Then she eyed Christopher thoughtfully. “Didn’t you say that you sometimes volunteer at the shelter, check out the animals, make sure they’re healthy?” She knew the answer to that, as well.
His face lit up as his mind filled in the blanks, padding out what his mother’s friend was telling him. “You know, that’s just crazy enough to work,” he agreed. “And Lily makes the most exquisite pastries.” Christopher stopped short. He looked at her, slightly puzzled. “How did you know that?” he asked. “How did you know that Lily makes pastries?”
That had been a slip, but one that Maizie was quick to remedy. “I didn’t. It was just a lucky guess,” she told him. “I have a weakness for pastries.”
“Well, if this gets her talking to me, Mrs. Connors, I’ll make sure you get a pastry every day for the rest of your life,” he promised, getting into the spirit of the thing.
“Which is guaranteed to be short if I start indulging like that,” she told him with a laugh. Bending down, she picked up the puppy she had brought as a prop. “So, you’re sure that Walter here is healthy?”

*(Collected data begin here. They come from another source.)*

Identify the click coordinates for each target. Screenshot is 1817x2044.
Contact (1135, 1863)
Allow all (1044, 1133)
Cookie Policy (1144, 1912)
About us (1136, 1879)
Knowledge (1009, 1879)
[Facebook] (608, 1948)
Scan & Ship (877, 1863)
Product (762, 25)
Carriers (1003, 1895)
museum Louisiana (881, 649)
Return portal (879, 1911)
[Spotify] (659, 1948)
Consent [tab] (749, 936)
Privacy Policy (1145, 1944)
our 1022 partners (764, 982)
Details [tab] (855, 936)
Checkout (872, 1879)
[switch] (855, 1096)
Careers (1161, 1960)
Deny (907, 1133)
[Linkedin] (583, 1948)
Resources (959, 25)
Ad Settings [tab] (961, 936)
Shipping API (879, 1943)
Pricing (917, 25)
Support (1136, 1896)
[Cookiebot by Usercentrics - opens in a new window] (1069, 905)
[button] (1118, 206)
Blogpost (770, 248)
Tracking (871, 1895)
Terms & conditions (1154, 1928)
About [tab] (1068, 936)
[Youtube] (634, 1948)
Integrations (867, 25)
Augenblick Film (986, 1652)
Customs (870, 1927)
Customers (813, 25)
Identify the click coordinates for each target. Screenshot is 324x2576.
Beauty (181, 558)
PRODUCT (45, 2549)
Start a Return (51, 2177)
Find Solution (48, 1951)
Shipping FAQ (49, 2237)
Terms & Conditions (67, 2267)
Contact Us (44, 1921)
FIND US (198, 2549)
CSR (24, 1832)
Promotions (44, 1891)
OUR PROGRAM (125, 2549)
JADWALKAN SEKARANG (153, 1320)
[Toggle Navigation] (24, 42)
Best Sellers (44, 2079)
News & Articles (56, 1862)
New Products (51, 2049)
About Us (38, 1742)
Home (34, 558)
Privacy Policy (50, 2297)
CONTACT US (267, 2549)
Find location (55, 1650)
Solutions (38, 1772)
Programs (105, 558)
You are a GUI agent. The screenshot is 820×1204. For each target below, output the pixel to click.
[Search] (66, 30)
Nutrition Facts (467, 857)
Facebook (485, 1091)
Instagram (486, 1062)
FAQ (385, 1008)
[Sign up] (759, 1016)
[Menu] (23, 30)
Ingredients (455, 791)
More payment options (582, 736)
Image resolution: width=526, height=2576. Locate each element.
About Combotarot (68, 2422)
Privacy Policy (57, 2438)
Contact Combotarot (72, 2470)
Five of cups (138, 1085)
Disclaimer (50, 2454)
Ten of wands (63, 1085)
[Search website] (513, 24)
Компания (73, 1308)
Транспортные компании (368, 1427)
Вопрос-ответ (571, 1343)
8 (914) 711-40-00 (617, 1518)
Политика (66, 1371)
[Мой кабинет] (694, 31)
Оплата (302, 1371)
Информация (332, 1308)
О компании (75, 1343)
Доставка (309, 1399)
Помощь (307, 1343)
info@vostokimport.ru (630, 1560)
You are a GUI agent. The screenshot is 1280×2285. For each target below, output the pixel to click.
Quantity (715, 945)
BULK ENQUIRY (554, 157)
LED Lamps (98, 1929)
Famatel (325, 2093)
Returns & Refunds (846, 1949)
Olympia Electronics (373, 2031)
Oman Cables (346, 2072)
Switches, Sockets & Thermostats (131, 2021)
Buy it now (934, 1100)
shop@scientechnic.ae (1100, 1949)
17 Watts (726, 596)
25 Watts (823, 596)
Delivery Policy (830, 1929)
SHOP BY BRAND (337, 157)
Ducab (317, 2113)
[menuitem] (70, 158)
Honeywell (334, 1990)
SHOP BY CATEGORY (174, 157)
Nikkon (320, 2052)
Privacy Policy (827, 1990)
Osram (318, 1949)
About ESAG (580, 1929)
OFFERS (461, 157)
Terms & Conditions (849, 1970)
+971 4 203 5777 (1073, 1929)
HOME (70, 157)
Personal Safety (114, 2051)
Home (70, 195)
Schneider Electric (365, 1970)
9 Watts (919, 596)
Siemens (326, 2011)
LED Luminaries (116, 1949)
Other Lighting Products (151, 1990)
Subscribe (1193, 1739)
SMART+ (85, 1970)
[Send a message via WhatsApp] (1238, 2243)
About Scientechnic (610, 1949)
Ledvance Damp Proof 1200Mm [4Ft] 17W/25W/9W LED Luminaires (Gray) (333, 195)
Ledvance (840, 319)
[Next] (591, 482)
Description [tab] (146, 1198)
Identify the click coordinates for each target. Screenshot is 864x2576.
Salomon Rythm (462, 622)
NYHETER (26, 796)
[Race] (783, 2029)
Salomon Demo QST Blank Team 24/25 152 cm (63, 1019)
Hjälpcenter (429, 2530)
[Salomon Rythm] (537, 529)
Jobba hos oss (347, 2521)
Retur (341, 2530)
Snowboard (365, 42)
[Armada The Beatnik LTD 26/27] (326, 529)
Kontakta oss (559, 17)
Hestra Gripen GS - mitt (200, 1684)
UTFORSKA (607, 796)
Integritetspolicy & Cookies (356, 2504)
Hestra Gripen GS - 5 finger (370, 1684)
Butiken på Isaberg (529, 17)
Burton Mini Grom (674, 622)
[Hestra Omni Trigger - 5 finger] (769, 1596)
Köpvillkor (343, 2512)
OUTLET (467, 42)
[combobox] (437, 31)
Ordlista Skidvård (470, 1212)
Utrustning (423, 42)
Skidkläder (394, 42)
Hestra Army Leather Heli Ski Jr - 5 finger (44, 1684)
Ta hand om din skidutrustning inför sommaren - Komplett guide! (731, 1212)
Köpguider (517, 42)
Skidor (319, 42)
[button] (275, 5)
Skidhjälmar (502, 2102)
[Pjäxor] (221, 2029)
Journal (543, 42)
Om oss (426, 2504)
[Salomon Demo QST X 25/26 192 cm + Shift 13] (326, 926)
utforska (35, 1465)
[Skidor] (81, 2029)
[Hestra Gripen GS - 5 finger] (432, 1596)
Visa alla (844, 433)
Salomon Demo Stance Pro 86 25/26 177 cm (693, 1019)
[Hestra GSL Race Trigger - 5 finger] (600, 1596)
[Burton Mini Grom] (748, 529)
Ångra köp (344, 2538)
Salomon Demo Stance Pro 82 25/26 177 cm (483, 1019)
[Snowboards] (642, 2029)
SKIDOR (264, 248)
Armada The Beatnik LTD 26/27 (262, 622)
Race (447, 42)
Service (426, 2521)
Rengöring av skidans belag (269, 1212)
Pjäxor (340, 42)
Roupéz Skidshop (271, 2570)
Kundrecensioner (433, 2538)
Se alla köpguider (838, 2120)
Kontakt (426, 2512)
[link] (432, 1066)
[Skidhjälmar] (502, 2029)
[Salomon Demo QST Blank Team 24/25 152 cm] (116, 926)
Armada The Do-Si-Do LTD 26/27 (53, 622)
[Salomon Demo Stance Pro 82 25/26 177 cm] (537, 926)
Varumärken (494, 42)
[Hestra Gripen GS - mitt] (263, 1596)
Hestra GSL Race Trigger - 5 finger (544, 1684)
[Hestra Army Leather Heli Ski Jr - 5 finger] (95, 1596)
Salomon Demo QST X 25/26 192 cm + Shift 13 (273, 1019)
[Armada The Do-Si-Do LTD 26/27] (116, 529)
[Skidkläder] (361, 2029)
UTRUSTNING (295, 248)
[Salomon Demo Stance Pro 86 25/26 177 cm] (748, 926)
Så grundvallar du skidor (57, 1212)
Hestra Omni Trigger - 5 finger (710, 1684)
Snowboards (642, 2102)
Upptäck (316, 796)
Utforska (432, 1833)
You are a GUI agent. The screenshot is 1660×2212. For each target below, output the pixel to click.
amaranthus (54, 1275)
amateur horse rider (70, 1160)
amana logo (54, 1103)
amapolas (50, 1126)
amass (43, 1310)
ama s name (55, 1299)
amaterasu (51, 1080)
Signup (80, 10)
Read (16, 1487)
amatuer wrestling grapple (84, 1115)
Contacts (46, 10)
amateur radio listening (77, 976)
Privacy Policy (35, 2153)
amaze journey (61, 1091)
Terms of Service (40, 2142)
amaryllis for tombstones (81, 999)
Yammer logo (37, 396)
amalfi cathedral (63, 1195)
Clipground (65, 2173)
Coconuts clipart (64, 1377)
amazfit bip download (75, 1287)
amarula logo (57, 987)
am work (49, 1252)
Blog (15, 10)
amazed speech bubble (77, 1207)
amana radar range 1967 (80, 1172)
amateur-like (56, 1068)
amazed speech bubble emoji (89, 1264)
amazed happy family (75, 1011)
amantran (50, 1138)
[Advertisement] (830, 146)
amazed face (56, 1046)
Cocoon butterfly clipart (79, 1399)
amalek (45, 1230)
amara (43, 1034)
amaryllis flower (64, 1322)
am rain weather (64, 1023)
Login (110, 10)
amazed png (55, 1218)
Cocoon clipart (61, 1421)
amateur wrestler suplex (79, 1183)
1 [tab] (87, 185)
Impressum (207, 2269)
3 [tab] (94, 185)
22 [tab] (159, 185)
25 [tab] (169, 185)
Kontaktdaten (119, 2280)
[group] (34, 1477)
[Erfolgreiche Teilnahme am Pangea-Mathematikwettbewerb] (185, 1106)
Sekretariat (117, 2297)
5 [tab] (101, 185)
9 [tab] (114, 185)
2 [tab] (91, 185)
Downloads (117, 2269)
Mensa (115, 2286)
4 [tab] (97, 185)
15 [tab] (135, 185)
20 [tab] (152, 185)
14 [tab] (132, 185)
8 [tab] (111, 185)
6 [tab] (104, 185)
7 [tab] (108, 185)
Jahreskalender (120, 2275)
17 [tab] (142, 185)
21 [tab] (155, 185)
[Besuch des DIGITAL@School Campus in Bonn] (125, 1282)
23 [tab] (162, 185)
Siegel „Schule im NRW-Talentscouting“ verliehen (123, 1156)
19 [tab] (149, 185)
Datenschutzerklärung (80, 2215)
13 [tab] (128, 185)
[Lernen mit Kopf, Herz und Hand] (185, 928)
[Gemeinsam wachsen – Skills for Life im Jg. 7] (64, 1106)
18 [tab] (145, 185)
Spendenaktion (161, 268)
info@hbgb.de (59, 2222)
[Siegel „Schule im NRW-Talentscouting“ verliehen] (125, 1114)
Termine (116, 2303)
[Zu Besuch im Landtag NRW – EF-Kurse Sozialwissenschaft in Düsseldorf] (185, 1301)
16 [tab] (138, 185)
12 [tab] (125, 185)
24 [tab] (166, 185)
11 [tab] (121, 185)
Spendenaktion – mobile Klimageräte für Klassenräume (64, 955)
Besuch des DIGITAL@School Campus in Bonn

“Absolutely in top condition,” he assured her. Christopher paused and regarded the Labrador thoughtfully as he scratched the dog’s head. “He really does look like Lily’s puppy,” he told her.
“Then this Lily’s puppy must be a very fine-looking dog,” Maizie speculated with a wink.
She was quick to turn away and walk out before Christopher had a chance to see how broad her smile had become.
* * *
When she first heard about it, Lily’s first inclination was to beg off. She knew that if she gave Theresa some excuse as to why she couldn’t go to the catering event to serve her pastries, the woman would believe her and say it was all right.
But that would mean lying to someone who had been like a second mother to her. Not only that, it would be putting Theresa in a bind since she already found herself shorthanded. At the last minute, two of her regular servers, Theresa told her, had both come down with really bad colds, making them unable to work.
Lily didn’t mind working, didn’t mind being in the middle of things and hearing people rave about her desserts. But this particular event had to do with an adoption fair for the city’s animal shelter. And that meant that Christopher might be there.
She knew that he volunteered his services at the shelter, that he periodically treated some of the animals that were left there. Funny how the very same thing that had made her love him now just made her feel uneasy.
It had been over two weeks since she’d walked out. Two weeks she’d been functioning—more or less—without a heart. She hadn’t taken any of his calls since that night.
The night that had been by turns one of the best and then worst nights of her life.
For a brief, shining moment, she had thought that she’d finally found the man she’d been looking for all her life. She and Christopher seemed to be of one mind when it came to so many things.
She had wound up running toward him when what she should have done was walked—slowly. Walked slowly and gotten to know the man.
But she hadn’t, and then that bombshell had dropped, shattering her world.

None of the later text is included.